La cheffe de la diplomatie «Condi» Rice, en brisant le tabou iranien, a pris un sérieux risque. Depuis plus de vingt-cinq ans, les Etats-Unis excluaient de négocier publiquement avec Téhéran, et cet interdit avait été encore renforcé sous George Bush: on ne parle pas avec un Etat qui soutient le terrorisme. Maintenant que l'offre d'un marché a été faite, et qu'est tombée la réponse iranienne, forcément ambiguë, les faucons, à Washington, affichent leur mauvaise humeur.

Jusqu'à présent, la doctrine américaine pour l'Iran privilégiait l'affrontement feutré. L'objectif, à long terme, était un changement de régime. Les groupes d'opposition reçoivent des millions de dollars. La dissidence des minorités est discrètement attisée: les Azéris (un quart de la population) sont ces jours dans la rue pour défendre leurs droits.

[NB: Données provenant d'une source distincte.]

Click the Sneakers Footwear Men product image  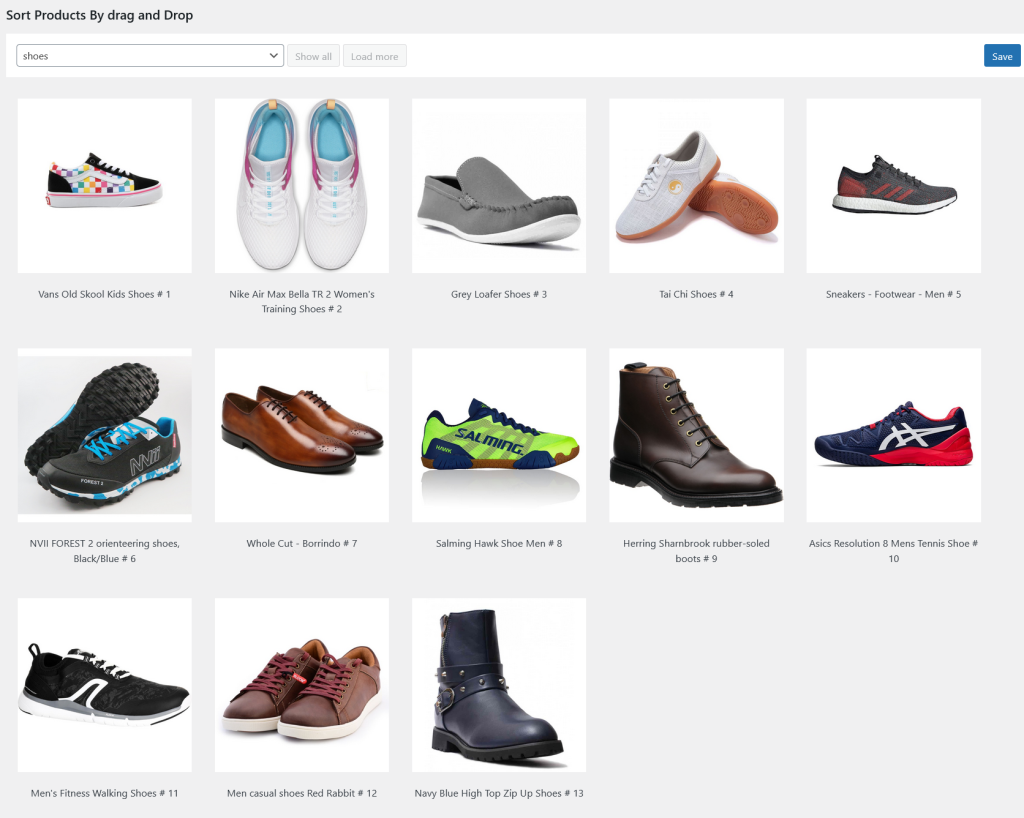point(893,185)
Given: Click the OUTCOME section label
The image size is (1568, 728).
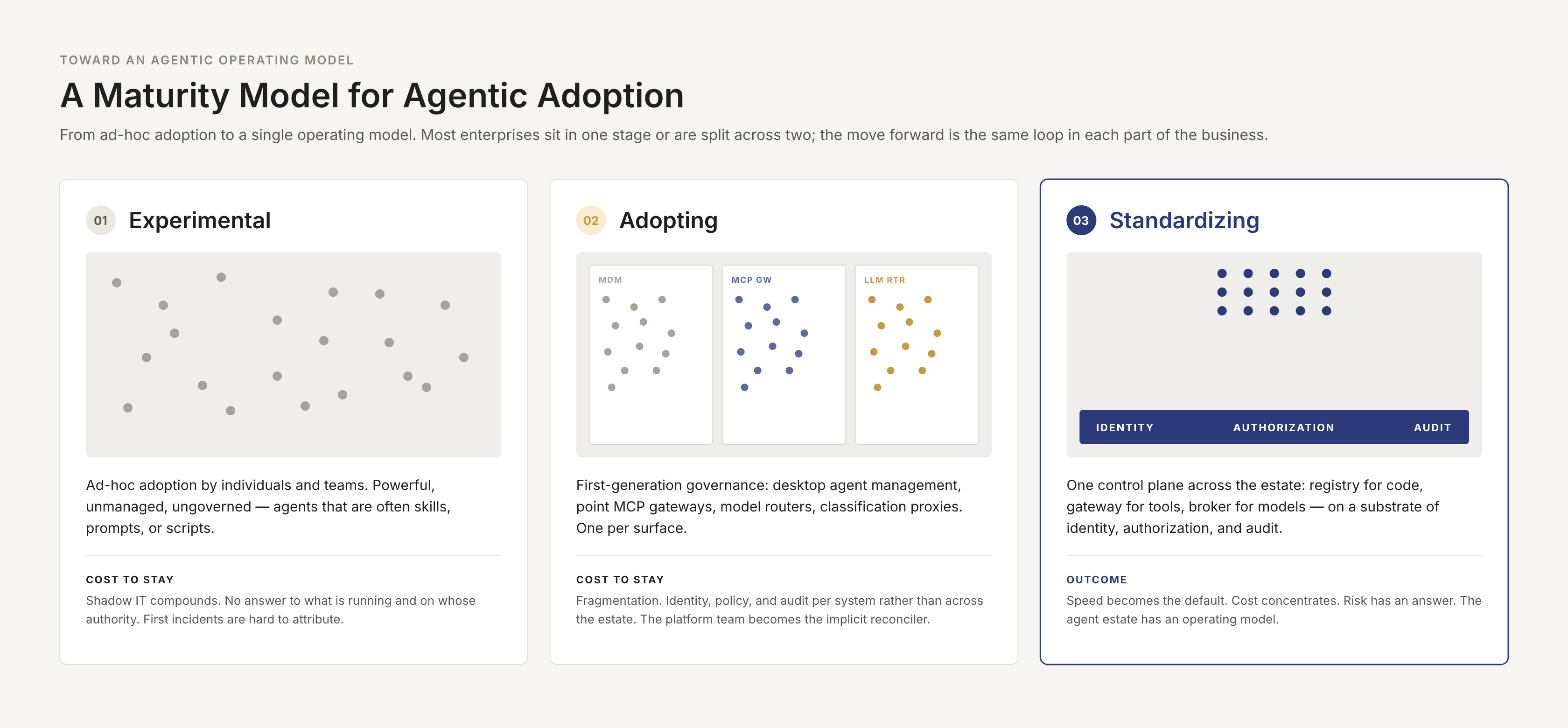Looking at the screenshot, I should [x=1096, y=580].
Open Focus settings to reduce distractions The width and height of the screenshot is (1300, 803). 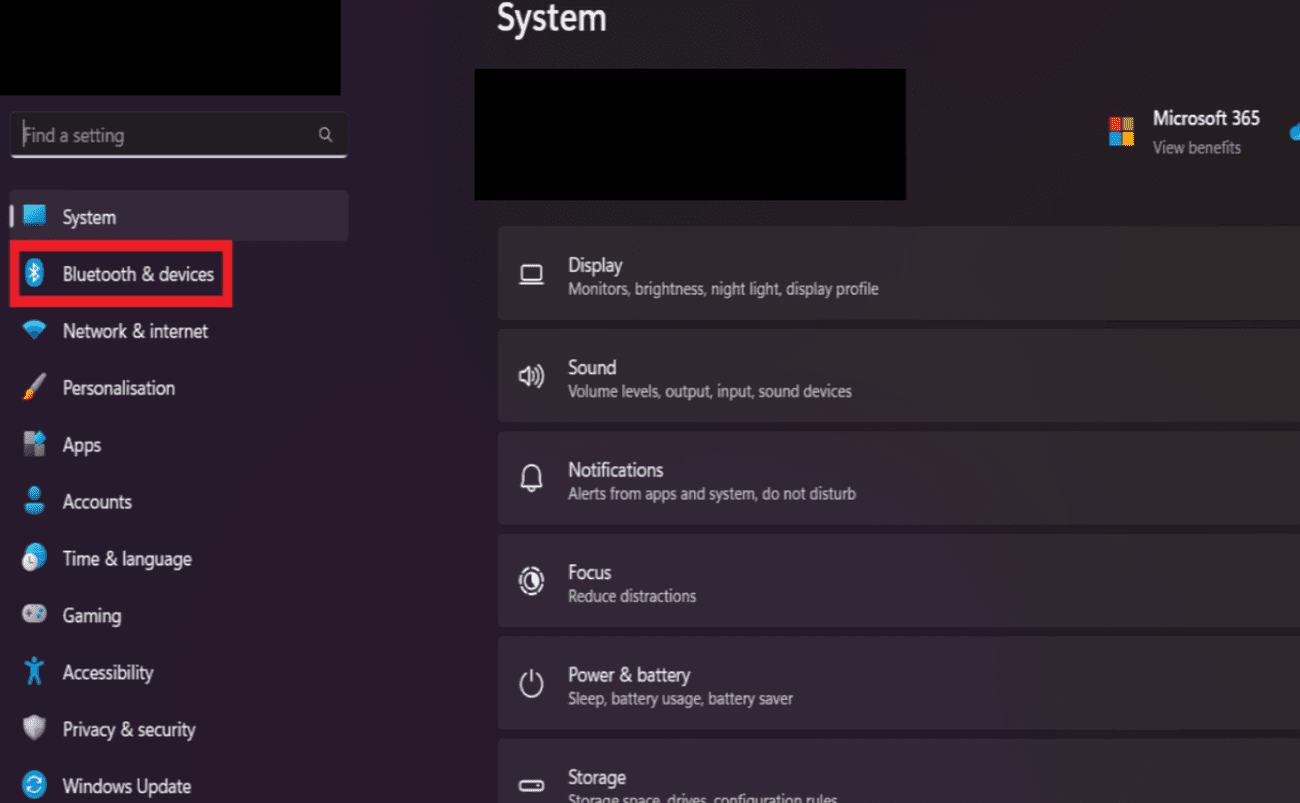[x=897, y=583]
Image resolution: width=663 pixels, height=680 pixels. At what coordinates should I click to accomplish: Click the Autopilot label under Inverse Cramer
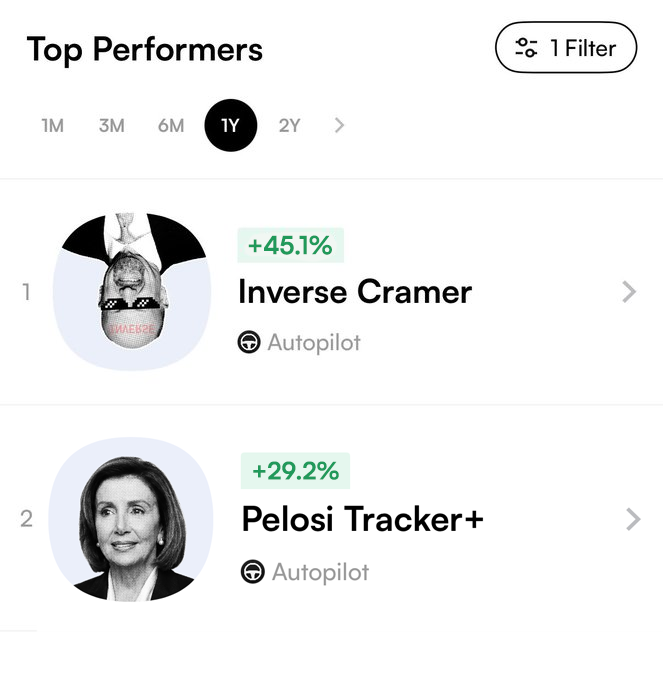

La main tendue de Rice, même avec précaution, est un sacré retournement. Pour Danielle Pletka, du très offensif American Entreprise Institute, c'est une trahison des promesses de démocratie dans la région. Le Wall Street Journal, dans un éditorial grinçant, souhaite bonne chance à la secrétaire d'Etat. Mais le quotidien des affaires est totalement sceptique. Il ricane de cette diplomatie qui avoue sa faiblesse: Mahmoud Ahmadinejad, le président iranien, a obtenu une concession des Etats-Unis en refusant de coopérer (avec les Européens et l'ONU).

Dick Cheney, hostile à l'initiative du Département d'Etat, ne dit rien pour le moment, pour ne pas contredire le président. Le vice-président fait partie de ceux qui croient à une confrontation sur le nucléaire, mais admettent que dans l'immédiat l'Amérique explore d'autres voies. Robert Blackwill, qui fut l'adjoint de Rice au Conseil national de sécurité, tient pour naïfs ceux qui croient pouvoir dissuader l'Iran autour d'une table de négociation. C'est l'Amérique, dit-il, qui est dissuadée. Les Etats-Unis ont discuté directement et indirectement avec la Corée du Nord pour lui faire renoncer à l'arme atomique. En vain: Pyongyang, aujourd'hui, a la bombe. Les Iraniens ont compris cette leçon. Ils gagnent du temps.